Giuliano Cazzola politico, giornalista e sindacalista ha indicato una maschia soluzione per i no-vax “serve Bava Beccaris…vanno sfamati col piombo”. Ineffabili!

Ricordiamo che la nostra Nazione è tra quelle che hanno la più alta percentuale di decessi con la maggior percentuale di vaccinati, nettamente superiore al 90%; e allora chiediamoci perché queste persone sono capaci di sentimenti così estremi avendo la certezza di aver scelto bene e di essere protette dal vaccino. Dovrebbero essere indifferenti alla sorte di coloro che hanno scelto diversamente. Invece no, vogliono vederli morti, e nei modi peggiori.

A questo concetto si ricollega anche una espressione ricorrente” non ti vaccini soltanto per te stesso ma anche per proteggere gli altri” per cui abbiamo vaccinato anche bambini dell’asilo per proteggere i nonni (concetto mai sentito prima!). Al Parlamento europeo la signora Janine Small, presidente della Pfizer per i mercati emergenti, rispondendo ad una domanda ben precisa dell’europarlamentare Rob Roos olandese l’altro giorno, ha dichiarato sorridendo che il vaccino prima di essere immesso nel mercato non è stato testato per sapere se interrompesse il contagio perché non c’era tempo. Quindi conclude Roos i governi hanno formalmente discriminato senza alcuna base scientifica coloro che, non vaccinandosi, venivano considerati come potenziali “untori” a differenza dei vaccinati. Ai primi sono state tolte le libertà civili, il lavoro e lo stipendio. Un plauso a Draghi e Speranza!

Molte domande senza risposte, apertamente dichiarate, ieri sera:

dobbiamo fidarci dei metodi della diagnostica molecolare dopo le dichiarazioni del prof.
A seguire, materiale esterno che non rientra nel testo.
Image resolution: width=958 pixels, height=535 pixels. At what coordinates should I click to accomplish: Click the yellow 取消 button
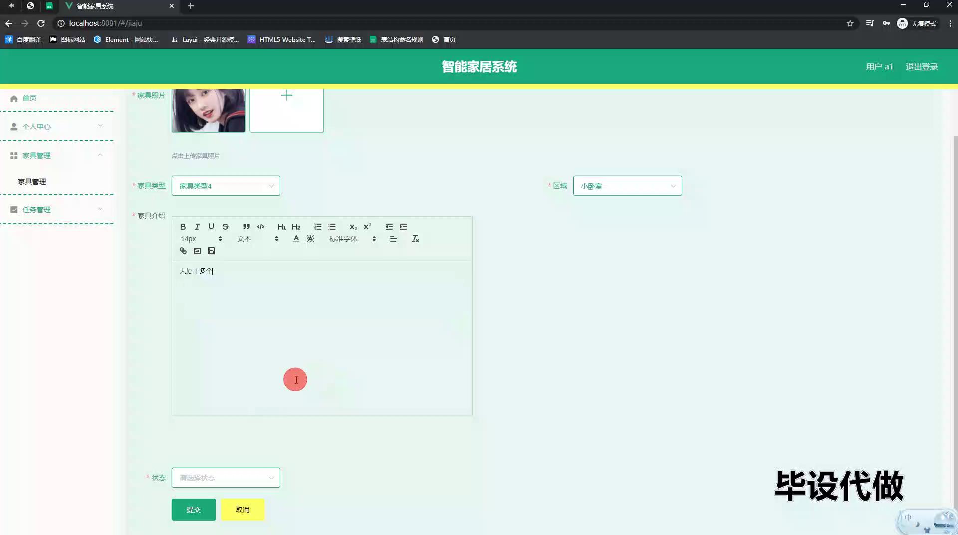[242, 510]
Drosten?

Dobbiamo seguitare a vaccinarci con vaccini scaduti e attualmente ancora sperimentali?

Dobbiamo ancora vaccinare i bambini? L’unica terapia possibile sono ancora i vaccini?

Possiamo o no usare medicine conosciute da anni che ci guariscono con una brevissima degenza domestica? Oppure dobbiamo ancora vigilare senza medicine e in attesa di guarire spontaneamente o di essere ricoverati in rianimazione?

I sanitari non vaccinati e sospesi senza senso, additati a pubblico ludibrio, verranno reintegrati oppure no?

Dobbiamo ancora accettare la pesantissima intrusione della Politica in una problematica squisitamente scientifica e medica?

Auguro alla dott.ssa Miriam De Dea e al suo gruppo di impegnarsi ancora nella sua lodevole iniziativa e di rispondere con chiarezza ad almeno alcune delle domande che ci propone questa tragica e costosissima vicenda.